Federica Brignone è nell’Olimpo dello sci italiano. Domenica scorsa l’azzurra ha centrato il suo successo numero 24 e ora è seconda in Coppa del Mondo

**Federica Brignone è nell’Olimpo dello sci italiano**. Domenica scorsa l’azzurra ha centrato il suo successo numero 24 (al pari di Gustavo Thoeni) e ora è seconda in Coppa del Mondo, davanti a lei ‘soltanto’ l’inarrivabile Alberto Tomba a quota 50. Brignone si è presentata alla stampa carica, ma allo stesso tempo rilassata, forse semplicemente felice: «**Il SuperG di Val d’Isere è stata una bella gara, di quelle complesse che** – quando riescono – **ti danno veramente soddisfazione. Sì, ho fatto qualcosa di davvero speciale**». La forza di Federica è stata la costante voglia di volere di più, quella ‘fame’ che caratterizza i campioni: «Non mi sono mai accontentata della velocità ma volevo sempre aumentare, anche se mi sentivo già veloce e al limite. Ero molto concentrata sulla mia sciata» racconta.

**Un tracciato complesso, quello francese, che però non ha suscitato alcuna paura in Brignone.** Persino Sofia Goggia (giunta terza domenica scorsa) ha paragonato le sue pennellate in pista a quelle del Mantegna. «**Scio così da quando ero piccola. È sempre stata una delle mie caratteristiche, sento tutto, è come se gli sci fossero il naturale prolungamento dei miei piedi**» spiega. «Ognuno ha il suo stile, come i cantanti, i pittori o gli scultori. Anche noi atleti in fondo siamo degli artisti, a nostro modo facciamo dell’arte». Uno stile che per Federica si riflette nella testa, nel carattere e di conseguenza anche nelle sciate, di cui va molto orgogliosa: «**Fin da bambina ho sempre cercato di copiare gli stili che ritenevo più belli ed eleganti.

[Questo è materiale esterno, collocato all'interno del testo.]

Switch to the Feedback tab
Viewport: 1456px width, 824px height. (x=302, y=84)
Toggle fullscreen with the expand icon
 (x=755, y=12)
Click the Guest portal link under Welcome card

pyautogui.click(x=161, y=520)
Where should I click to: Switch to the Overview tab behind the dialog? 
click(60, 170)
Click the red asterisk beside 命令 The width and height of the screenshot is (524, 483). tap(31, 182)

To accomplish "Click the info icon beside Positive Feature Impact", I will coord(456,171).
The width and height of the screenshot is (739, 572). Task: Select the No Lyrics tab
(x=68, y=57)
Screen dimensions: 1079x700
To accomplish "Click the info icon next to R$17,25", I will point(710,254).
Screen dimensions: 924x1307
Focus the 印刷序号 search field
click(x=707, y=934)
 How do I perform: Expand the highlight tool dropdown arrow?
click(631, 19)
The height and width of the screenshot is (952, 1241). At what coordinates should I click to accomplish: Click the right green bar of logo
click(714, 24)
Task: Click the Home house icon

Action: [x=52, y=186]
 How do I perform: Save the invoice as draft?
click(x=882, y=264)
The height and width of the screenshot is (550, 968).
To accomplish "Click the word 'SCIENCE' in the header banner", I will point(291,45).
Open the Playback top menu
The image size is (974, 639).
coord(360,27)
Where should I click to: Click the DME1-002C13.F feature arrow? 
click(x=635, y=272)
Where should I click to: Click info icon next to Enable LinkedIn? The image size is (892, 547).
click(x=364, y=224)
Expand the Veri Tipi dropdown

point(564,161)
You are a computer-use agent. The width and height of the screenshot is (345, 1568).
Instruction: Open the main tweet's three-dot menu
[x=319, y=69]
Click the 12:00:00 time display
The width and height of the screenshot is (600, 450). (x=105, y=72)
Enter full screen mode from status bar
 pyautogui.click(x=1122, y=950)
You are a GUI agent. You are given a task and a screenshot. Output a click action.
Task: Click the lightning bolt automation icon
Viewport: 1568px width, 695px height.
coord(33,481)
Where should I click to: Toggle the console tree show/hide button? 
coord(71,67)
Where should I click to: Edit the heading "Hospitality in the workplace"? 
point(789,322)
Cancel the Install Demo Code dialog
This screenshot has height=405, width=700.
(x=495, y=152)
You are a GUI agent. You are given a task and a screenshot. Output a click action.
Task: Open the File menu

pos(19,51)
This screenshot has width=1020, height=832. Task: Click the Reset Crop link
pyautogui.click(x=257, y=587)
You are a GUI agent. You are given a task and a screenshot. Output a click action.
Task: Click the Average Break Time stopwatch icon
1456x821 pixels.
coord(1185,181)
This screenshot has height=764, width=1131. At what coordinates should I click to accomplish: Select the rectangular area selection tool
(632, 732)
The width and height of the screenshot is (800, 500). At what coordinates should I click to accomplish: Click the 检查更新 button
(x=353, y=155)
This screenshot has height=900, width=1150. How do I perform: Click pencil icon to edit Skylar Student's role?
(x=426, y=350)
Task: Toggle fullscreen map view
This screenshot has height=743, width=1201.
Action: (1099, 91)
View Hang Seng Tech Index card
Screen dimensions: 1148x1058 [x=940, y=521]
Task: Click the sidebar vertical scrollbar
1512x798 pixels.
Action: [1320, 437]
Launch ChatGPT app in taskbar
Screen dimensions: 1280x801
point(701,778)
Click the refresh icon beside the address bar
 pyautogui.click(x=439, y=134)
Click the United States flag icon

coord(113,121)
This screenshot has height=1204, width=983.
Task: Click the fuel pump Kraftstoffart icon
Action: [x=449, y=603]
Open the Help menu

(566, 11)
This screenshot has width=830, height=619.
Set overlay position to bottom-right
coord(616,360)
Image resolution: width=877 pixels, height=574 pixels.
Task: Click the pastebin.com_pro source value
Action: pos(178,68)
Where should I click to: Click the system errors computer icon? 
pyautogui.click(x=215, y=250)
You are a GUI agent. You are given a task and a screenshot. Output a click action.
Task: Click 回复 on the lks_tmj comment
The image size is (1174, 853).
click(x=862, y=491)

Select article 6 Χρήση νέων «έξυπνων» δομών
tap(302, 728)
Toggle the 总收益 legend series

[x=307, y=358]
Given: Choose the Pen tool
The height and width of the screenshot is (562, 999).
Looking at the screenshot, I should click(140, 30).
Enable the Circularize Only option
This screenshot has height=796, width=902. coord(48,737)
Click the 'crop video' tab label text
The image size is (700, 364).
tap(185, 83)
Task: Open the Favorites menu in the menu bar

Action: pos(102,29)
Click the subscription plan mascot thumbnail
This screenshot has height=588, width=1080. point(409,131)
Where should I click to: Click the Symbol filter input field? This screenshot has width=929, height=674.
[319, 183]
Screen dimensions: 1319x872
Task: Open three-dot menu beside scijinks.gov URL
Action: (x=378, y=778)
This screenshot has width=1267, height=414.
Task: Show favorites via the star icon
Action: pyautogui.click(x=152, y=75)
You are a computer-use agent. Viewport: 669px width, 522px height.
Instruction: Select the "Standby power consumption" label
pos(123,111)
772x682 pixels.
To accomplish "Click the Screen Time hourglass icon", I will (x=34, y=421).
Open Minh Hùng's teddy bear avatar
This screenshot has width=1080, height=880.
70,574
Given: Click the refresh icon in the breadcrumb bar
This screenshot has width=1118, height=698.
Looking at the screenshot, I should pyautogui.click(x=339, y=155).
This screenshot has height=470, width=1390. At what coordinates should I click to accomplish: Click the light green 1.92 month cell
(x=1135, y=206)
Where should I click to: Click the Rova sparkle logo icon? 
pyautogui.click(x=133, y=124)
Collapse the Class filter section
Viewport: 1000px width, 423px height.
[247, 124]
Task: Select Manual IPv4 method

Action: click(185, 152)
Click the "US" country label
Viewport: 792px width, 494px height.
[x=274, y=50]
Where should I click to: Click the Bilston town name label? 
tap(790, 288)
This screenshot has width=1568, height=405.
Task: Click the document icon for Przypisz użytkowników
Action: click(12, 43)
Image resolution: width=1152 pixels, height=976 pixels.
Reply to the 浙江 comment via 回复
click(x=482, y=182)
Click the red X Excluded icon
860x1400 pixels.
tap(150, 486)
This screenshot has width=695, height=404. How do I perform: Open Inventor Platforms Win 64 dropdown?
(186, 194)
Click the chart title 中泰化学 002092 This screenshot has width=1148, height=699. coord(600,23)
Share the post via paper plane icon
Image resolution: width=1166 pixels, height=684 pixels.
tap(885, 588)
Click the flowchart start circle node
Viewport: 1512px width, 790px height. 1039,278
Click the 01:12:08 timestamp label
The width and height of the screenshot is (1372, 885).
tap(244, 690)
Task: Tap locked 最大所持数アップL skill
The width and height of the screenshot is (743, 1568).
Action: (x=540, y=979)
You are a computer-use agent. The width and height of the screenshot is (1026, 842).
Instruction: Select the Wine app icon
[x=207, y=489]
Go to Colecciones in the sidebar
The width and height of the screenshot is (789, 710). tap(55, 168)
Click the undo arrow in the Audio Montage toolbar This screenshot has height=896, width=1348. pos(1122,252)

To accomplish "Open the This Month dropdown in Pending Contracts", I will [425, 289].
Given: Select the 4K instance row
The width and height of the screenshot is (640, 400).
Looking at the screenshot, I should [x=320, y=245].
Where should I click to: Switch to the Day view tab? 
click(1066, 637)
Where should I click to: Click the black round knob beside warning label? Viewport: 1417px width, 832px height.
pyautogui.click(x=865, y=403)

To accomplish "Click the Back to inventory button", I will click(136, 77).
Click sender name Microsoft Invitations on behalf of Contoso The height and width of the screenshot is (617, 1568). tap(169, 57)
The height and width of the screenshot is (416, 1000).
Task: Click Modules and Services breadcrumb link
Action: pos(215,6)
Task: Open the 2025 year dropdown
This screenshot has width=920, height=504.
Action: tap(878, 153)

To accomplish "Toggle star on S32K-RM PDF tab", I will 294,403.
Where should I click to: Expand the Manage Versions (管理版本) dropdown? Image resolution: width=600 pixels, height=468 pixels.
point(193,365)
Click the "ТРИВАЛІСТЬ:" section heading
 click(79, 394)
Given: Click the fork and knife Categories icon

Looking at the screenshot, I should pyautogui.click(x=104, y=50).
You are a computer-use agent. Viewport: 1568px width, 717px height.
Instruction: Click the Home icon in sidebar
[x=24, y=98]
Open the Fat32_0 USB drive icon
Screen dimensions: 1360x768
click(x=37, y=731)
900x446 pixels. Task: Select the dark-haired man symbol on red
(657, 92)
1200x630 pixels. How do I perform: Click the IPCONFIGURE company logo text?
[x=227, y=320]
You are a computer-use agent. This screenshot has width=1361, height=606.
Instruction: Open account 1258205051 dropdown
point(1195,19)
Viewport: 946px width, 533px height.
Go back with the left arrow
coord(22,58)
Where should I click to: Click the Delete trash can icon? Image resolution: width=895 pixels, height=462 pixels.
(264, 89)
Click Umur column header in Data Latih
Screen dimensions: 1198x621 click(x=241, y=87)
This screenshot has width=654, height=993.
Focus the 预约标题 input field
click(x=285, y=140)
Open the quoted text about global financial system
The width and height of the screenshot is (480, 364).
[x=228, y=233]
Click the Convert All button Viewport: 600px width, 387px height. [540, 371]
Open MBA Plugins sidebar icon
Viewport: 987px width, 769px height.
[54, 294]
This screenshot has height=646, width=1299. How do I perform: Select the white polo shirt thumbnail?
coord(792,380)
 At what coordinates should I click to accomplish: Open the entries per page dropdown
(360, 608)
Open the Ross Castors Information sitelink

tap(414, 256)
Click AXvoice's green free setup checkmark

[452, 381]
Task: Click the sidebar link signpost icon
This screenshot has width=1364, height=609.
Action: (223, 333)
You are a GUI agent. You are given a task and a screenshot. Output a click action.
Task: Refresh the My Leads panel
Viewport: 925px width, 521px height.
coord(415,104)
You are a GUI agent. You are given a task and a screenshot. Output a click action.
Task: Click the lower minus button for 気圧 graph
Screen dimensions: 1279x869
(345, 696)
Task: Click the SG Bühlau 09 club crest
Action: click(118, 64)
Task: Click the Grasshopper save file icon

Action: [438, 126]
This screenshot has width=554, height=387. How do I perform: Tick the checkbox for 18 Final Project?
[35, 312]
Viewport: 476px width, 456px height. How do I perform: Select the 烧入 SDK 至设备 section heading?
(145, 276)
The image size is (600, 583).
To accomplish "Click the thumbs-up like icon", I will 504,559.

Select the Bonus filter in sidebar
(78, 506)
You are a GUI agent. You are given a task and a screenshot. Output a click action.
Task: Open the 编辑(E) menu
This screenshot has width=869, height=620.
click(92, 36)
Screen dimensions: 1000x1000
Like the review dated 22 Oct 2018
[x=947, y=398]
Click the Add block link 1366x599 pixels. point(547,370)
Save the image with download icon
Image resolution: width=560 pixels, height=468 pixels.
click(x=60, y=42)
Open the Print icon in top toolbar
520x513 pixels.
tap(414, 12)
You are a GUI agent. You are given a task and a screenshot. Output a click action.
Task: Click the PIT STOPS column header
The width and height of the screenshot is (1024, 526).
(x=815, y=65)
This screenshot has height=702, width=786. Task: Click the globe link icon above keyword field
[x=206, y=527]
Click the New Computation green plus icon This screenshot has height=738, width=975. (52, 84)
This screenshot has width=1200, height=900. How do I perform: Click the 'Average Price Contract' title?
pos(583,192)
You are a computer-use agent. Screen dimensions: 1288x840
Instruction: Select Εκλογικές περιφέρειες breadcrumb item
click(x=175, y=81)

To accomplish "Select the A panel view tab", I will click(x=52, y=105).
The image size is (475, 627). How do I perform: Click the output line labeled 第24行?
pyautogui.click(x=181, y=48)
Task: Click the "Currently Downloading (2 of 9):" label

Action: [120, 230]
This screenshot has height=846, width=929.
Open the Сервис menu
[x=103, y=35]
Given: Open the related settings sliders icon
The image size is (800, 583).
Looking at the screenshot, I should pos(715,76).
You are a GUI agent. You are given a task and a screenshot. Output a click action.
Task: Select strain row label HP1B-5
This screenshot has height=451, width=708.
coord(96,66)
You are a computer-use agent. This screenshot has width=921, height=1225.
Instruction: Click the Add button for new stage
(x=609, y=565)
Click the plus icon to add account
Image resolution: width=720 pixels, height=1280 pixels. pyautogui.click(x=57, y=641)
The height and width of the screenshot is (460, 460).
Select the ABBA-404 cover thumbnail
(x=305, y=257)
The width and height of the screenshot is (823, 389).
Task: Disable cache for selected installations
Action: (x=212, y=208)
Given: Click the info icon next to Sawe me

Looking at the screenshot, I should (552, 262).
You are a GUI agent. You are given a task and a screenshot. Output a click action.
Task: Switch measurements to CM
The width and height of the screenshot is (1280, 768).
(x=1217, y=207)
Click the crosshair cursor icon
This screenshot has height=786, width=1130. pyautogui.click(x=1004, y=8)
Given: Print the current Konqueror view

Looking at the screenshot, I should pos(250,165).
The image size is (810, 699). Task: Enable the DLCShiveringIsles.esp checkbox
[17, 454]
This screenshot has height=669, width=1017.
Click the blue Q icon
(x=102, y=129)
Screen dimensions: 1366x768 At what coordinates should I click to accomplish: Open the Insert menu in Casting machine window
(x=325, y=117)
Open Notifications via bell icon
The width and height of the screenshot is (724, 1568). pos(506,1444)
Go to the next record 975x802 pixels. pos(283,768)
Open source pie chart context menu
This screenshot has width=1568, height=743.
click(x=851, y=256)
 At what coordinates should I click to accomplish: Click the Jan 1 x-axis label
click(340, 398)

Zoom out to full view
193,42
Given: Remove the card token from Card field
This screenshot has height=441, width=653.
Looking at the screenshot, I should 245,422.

Federer è sempre stato il mio campione preferito, non soltanto perché era un vincente ma perché aveva un’eleganza nei gesti tecnici che nessun altro atleta ha mai avuto**». A far fiorire queste peculiarità, racconta, sono state le discese con la mamma, il papà e il fratello: «Era tutto basato sulla velocità, sui tagli e sugli spigoli. **Devo ringraziare chi mi ha allenato da bambina**, i miei genitori e anche mio fratello che a volte andava veramente forte. Fin da piccola mi hanno sempre detto che pennellavo le curve».

**Ma si sa, il successo può anche alternarsi a momenti difficili, com’è stato per esempio a Cortina nel 2022.** «Non ci penso più. L’anno scorso non ero serena, non stavo bene, mi sembrava di non poter vivere la mia vita e questo si vedeva sugli sci. Succede.** Adesso sono in uno stato mentale di tranquillità, mi sento serena, l’estate scorsa mi sono allenata ma ho dedicato il mio tempo anche ad altro**». Per questo le Olimpiadi 2026 non sono in questo momento il suo primo pensiero: «Sono concentrata su quello che sto facendo adesso, mi sembra ancora tutto molto lontano. **Voglio godermi i miei obiettivi gara per gara e continuare a sciare così. Il resto lo vedremo stagione dopo stagione**».

Sulla stampa, che non sempre ha illuminato a dovere un talento come il suo, la campionessa non ha molto da dire: «**In questi anni mi sono fatta una grandissima corazza**, non soltanto nel lavoro ma nei momenti di alti e bassi. Tutto mi ha aiutato e reso una persona più forte».